The paper focuses on the development and evaluation of DEEVISum, a vision-LLM that aims to efficiently summarize videos by capitalizing on multi-modal data inputs. The work explores how modern vision-LLMs (VLMs) can be effectively used in the task of video summarization, a domain challenged by the increasing demand for efficient computation and quick inference.

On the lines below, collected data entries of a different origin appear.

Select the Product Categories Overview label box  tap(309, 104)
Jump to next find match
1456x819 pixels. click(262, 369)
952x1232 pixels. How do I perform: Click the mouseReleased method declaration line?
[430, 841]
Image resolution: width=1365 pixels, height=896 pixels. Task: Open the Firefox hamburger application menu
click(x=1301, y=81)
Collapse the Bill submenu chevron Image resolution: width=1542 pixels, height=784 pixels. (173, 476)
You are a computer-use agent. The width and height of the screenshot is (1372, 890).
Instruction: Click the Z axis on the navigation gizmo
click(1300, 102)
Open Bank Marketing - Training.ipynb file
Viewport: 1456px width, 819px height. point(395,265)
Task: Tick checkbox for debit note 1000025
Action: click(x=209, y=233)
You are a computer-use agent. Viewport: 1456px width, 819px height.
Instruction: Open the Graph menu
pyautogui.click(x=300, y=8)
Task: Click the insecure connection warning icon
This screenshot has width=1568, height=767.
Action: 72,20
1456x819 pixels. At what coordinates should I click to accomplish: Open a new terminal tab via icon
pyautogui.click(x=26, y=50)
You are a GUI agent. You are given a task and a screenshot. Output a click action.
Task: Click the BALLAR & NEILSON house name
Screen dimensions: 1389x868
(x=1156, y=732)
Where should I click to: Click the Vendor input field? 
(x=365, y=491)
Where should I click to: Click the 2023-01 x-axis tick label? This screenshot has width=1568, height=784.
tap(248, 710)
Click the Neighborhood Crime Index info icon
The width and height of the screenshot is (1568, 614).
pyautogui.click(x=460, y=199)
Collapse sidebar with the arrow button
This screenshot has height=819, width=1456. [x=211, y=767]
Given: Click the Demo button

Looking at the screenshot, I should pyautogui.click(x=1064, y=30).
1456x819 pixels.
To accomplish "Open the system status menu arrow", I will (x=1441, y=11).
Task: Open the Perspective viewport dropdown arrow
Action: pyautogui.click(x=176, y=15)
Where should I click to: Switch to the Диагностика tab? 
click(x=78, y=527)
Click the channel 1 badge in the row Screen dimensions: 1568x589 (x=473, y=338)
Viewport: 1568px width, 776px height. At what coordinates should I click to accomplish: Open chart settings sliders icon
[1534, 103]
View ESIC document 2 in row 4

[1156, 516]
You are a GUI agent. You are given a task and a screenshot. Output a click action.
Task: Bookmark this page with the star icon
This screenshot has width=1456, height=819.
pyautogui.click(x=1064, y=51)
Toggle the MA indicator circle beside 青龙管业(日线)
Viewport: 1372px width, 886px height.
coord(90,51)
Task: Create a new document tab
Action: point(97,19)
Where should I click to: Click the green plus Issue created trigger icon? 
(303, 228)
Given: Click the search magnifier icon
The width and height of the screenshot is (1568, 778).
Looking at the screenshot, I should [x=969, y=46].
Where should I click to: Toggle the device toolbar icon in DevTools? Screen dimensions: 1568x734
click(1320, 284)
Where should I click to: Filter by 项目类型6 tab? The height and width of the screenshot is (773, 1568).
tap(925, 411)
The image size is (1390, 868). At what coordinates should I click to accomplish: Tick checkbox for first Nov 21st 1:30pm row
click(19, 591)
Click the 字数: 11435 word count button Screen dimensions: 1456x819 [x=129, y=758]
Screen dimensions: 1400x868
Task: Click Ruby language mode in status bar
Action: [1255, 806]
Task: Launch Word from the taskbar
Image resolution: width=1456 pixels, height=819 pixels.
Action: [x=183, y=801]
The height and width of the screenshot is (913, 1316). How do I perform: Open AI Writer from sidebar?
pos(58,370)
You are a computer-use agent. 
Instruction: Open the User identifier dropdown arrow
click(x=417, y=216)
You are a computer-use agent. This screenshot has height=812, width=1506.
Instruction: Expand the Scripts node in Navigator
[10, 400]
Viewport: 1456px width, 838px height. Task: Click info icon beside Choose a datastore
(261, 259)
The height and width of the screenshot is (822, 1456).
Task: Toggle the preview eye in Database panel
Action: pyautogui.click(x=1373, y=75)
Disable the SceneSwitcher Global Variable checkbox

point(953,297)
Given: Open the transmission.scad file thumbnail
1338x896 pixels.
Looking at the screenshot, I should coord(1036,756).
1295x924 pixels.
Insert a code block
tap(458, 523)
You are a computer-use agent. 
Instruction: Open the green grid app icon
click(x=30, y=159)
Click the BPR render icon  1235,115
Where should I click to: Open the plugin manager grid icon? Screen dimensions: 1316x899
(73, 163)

Core Contributions of DEEVISum

The paper introduces several methodological innovations designed to balance the trade-off between computation costs and model efficacy:

• Multi-Stage Knowledge Distillation (MSKD): The paper presents a hierarchical knowledge distillation approach where a series of models, decreasing in size from teacher to mentor and finally to student, are used to gradually transfer knowledge. This multi-tiered approach surpasses the traditional single-stage distillation methods, yielding a notable absolute improvement of 1.33% in the F1-score.
• Early Exit (EE) Strategy: The implementation of early exit mechanisms tackles the issue of long inference times in large models. By allowing the model to make predictions at intermediate layers, the authors demonstrate a reduction in inference time by approximately 21%, albeit with a minor trade-off of a 1.3-point decrease in F1-score.

Performance Evaluation

The model was tested on the TVSum dataset, where the optimal configuration of PaLI-Gemma2-3B combined with MSKD achieved a competitive F1 score of 61.1. It was validated against larger state-of-the-art models, indicating that DEEVISum can achieve similar levels of performance with significantly fewer computational resources.

Methodology

1. Knowledge Distillation: Distillation is conducted in stages, facilitating smoother transitions of knowledge and effectively bridging the representational capacity between larger teachers and more compact student models.
2. Early Exit Mechanism: Taking inspiration from existing early exit frameworks, DEEVISum dynamically chooses when to compute subsequent layers based on the confidence of intermediate predictions. This method strategically reduces facility usage and speeds up the analysis process, especially for simpler data cases.
3. Multimodal Prompt Engineering: By integrating not only visual but also textual data, such as transcripts, and audio cues like speaker identification and emotional expression, the model captures a broader semantic understanding, thus enhancing summarization accuracy.

Implications and Future Directions

In the field of VLM-based video summarization, DEEVISum represents a significant step forward by integrating advanced knowledge distillation and early-exit strategies to yield both efficiency and competitive performance. The success of this model opens several avenues for the future. Further refinement in early-exit strategies could minimize accuracy loss, and similar techniques could be adapted across other multi-modal learning tasks such as video captioning or content recommendation systems.

Additionally, the enriched data representation through multi-modal inputs suggests that a wider application and exploration of audio-visual data in AI tasks could lead to even more sophisticated understanding and manipulation of multimedia content.

DEEVISum signifies the practicality of efficient VLMs in real-time applications, thus contributing to scalable AI that is both environmentally sustainable and accessible across varying computational infrastructures. The methodology and results discussed set a foundational framework for future research in efficient video summarization, pushing the boundaries of current AI capabilities while simultaneously addressing existing limitations.